As I have indicated, it was the alleged binding nature of Marion’s Case which was the express reason advanced by all three judges in Re Jamie as to why they were compelled to hold that stage two treatment required a court’s determination of, at least initially, Gillick competence. With the greatest of respect to those who discern such a compulsion in Marion’s Case, I regret that it eludes me. Indeed, were I free to decide the matter for myself, I would hold that if the proposed treatment is therapeutic, what Marion’s Case compels is the conclusion that the decision about its administration is within ordinary parental responsibility, and hence no court involvement of any kind is required.
Invasiveness, irreversibility, or the prospect of a wrong decision with grave consequences, should not require judicial supervision of the parents’ decision making about therapeutic treatment for their children.
Moreover, it is difficult to discern any sound policy reason which would otherwise support the outcome of Re Jamie, at least where there is no dispute as to any relevant factual matter. Whilst the doctors in question may derive some comfort from any erroneous decision being nonetheless authorised by the court, and likewise the parents, such matters deserve little weight. Further, the exercise of a judicial discretion, absent controversy, plainly does not quell one, and is more in the nature of an administrative sanctioning. There is rarely, if ever, any contradictor in these cases, and to insist upon one would be only to increase the unpleasantness of the process. Further, since almost inevitably the evidence before the court only demonstrates Gillick competence,[2] how the court could conclude to the contrary seems unclear.
[2]Although see Re Darryl [2016] FamCA 720.
Moreover, although the court in Re Jamie seemed to think that the material filed in support of such applications need only be brief, the prospect that Gillick competence might not be established means that nigh invariably material demonstrating that the proposed treatment is nonetheless in the child’s best interests is filed as well.

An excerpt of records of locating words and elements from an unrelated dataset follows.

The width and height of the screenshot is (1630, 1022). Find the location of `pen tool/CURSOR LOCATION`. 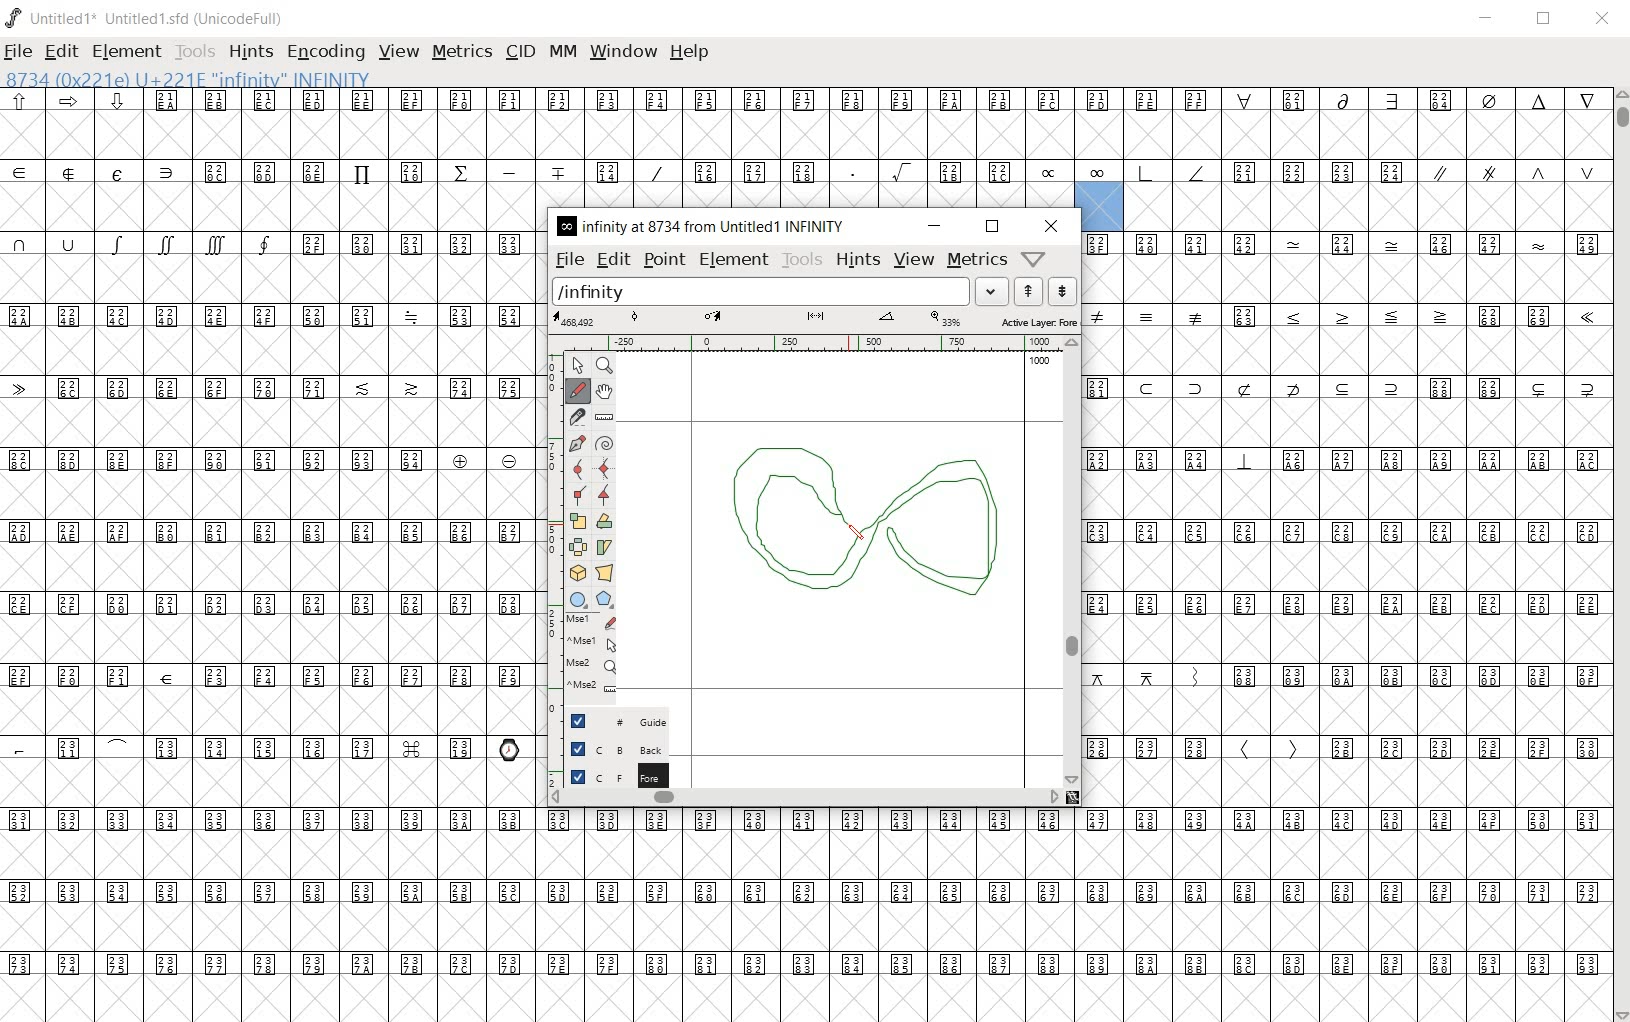

pen tool/CURSOR LOCATION is located at coordinates (848, 520).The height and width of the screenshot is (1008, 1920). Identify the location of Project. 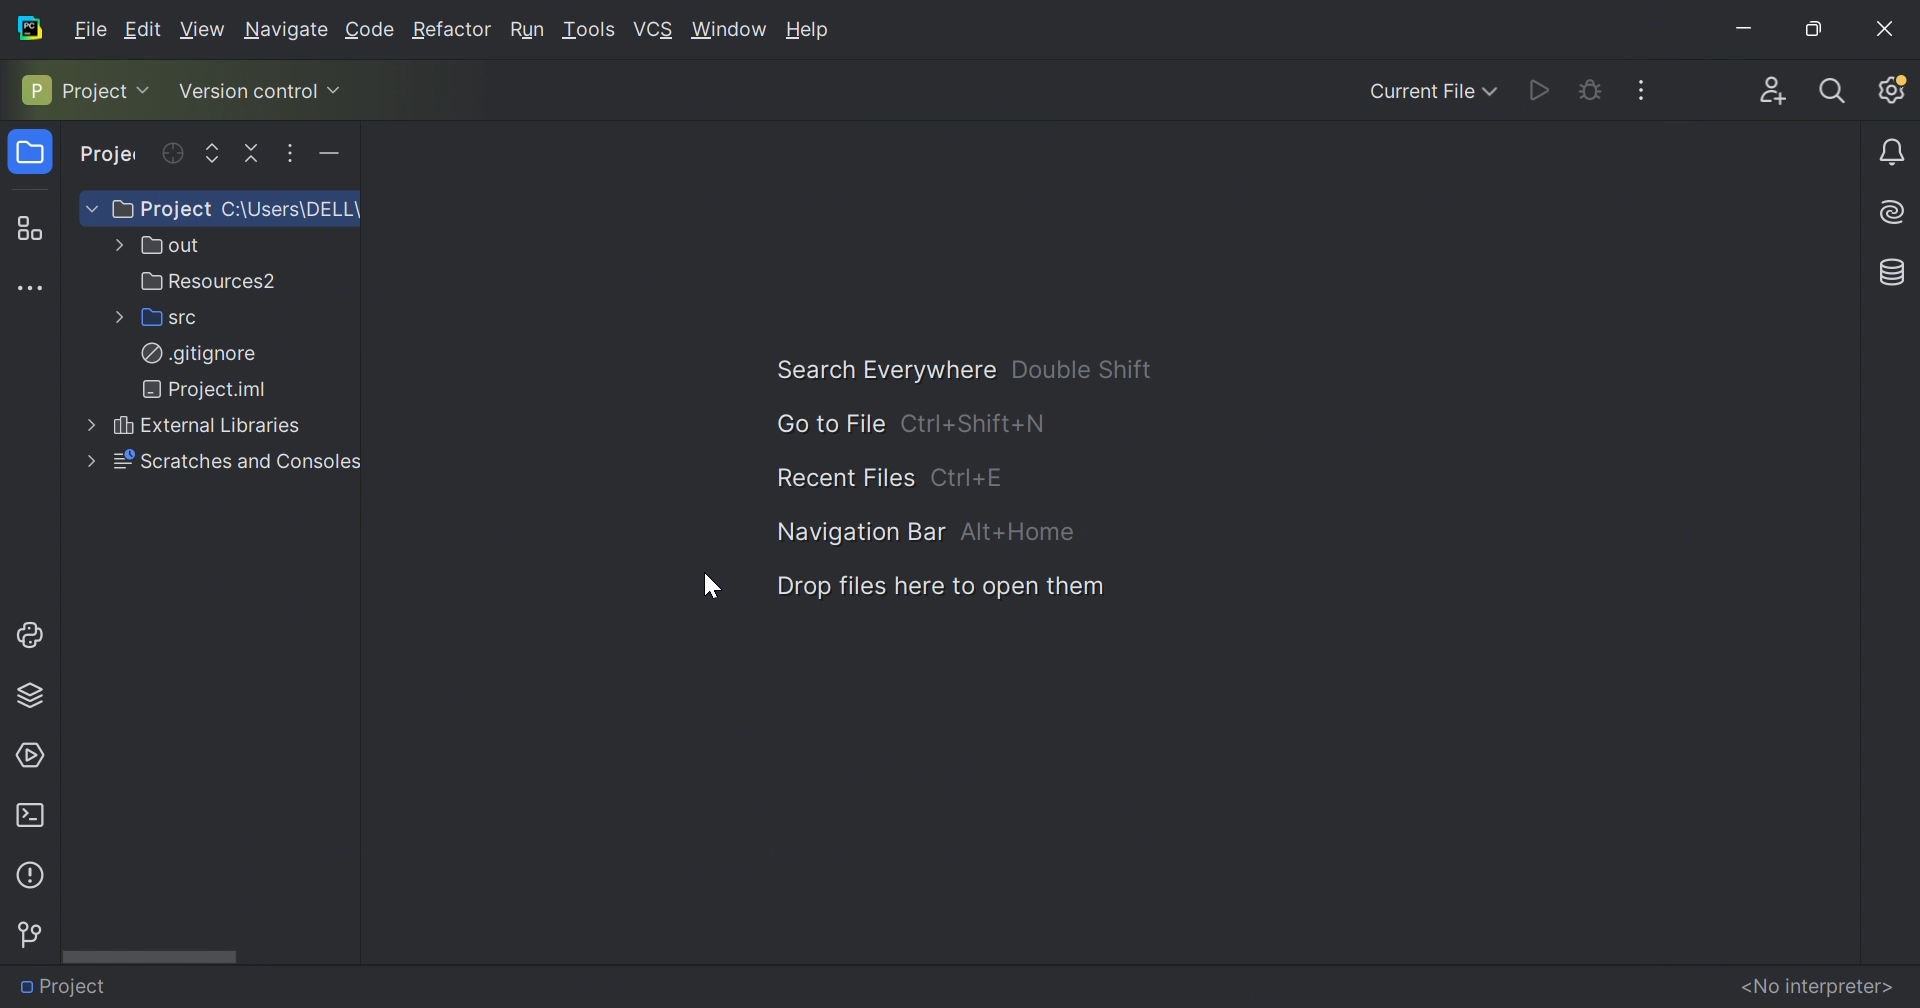
(72, 89).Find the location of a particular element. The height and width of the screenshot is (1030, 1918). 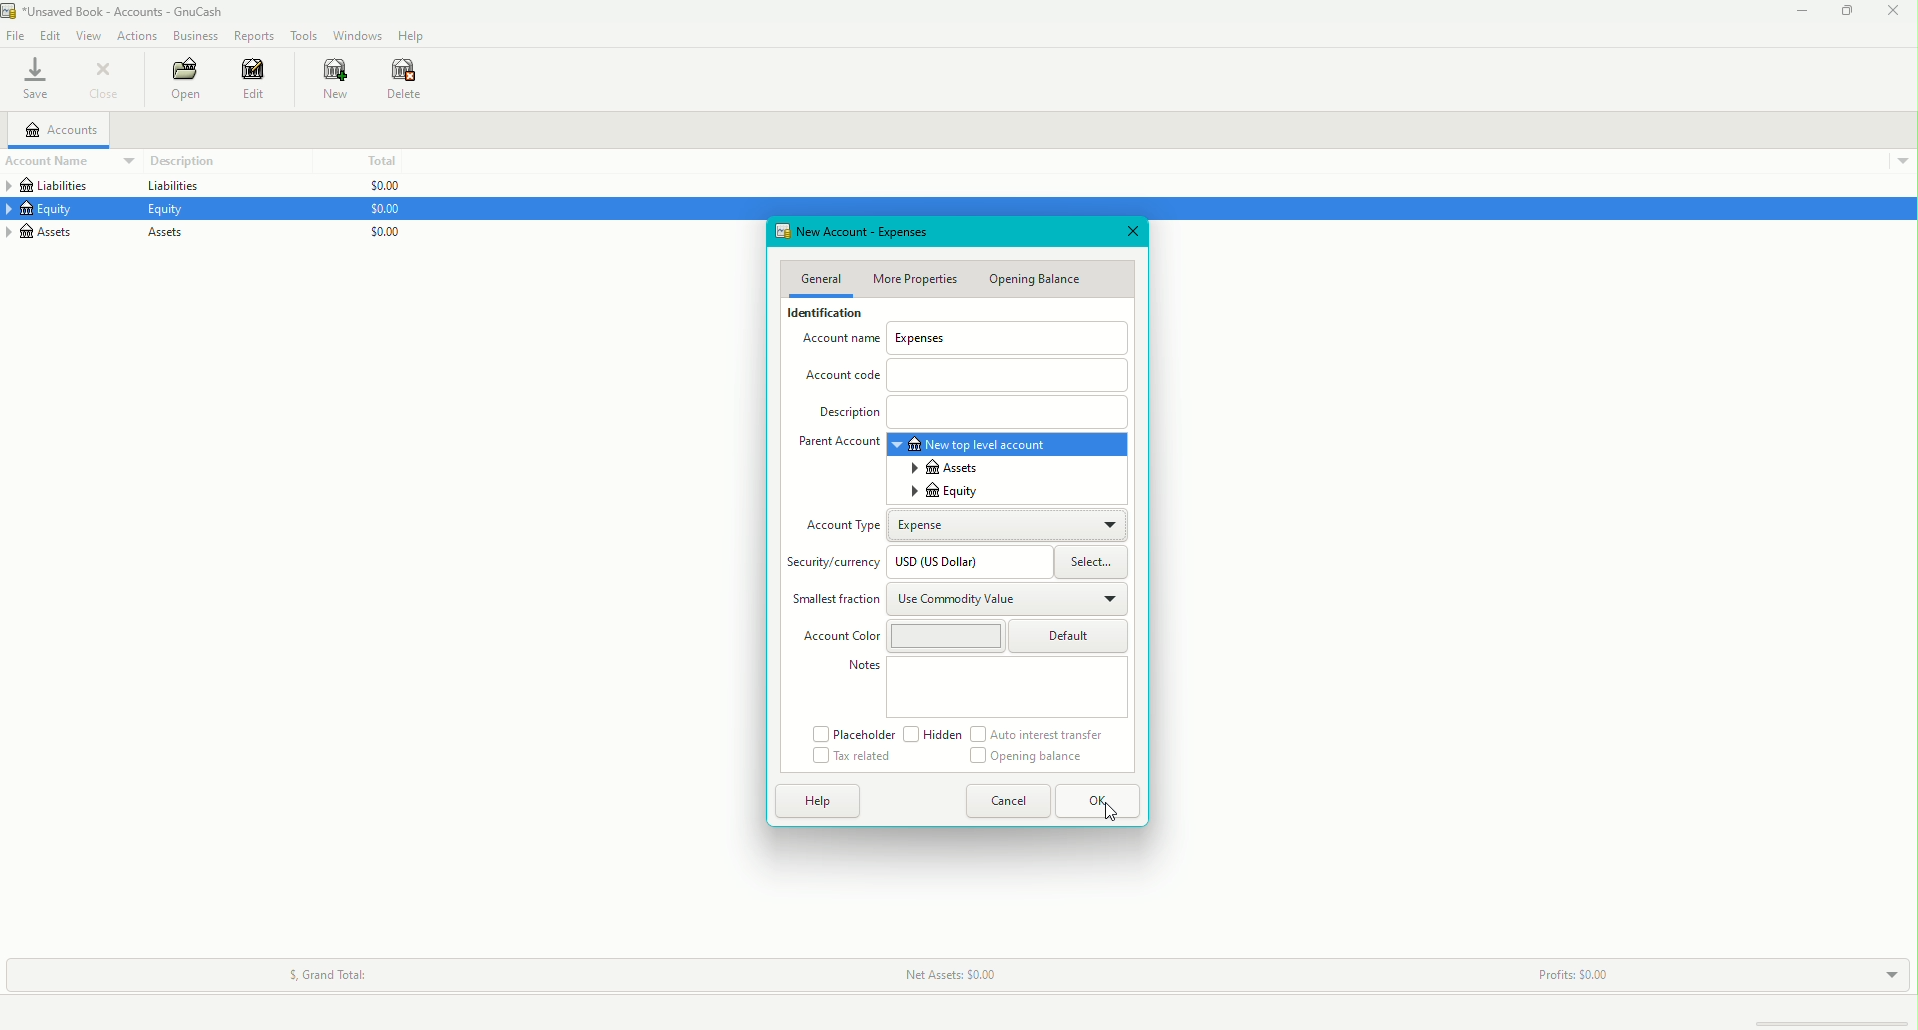

Assets is located at coordinates (168, 233).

It is pertinent to note that, at least on my researches, in the last five years, none of the applications in relation to stage two treatment of Gender Dysphoria which have come before this court, have been refused. True it is that some have been resolved, not on the basis of Gillick competence, but rather by the fall-back position of whether or not the treatment is nonetheless in the best interests of the child, however the simple fact remains that the applications have invariably been granted.
Therefore in my view, not only is the decision of Re Jamie open to serious doubt, given that it is said that the outcome was required by Marion’s Case, but further, the practical consequences of the decision do not appear to serve any sound policy objective either.
The need for reform
The difficulty is that it is unlikely that Re Jamie will be revisited in the near future, simply because as I have indicated, the court invariably accedes to the applications.
Therefore, in my view, there is an urgent need for statutory intervention in order to undo the consequences of Re Jamie. The sooner that children such as Lucas and their families do not have to endure the ordeal of litigation in order to get on with their lives, the better.
I certify that the preceding seventy three (73) paragraphs are a true copy of the reasons for judgment of the Honourable Justice Tree delivered on 22 December 2016.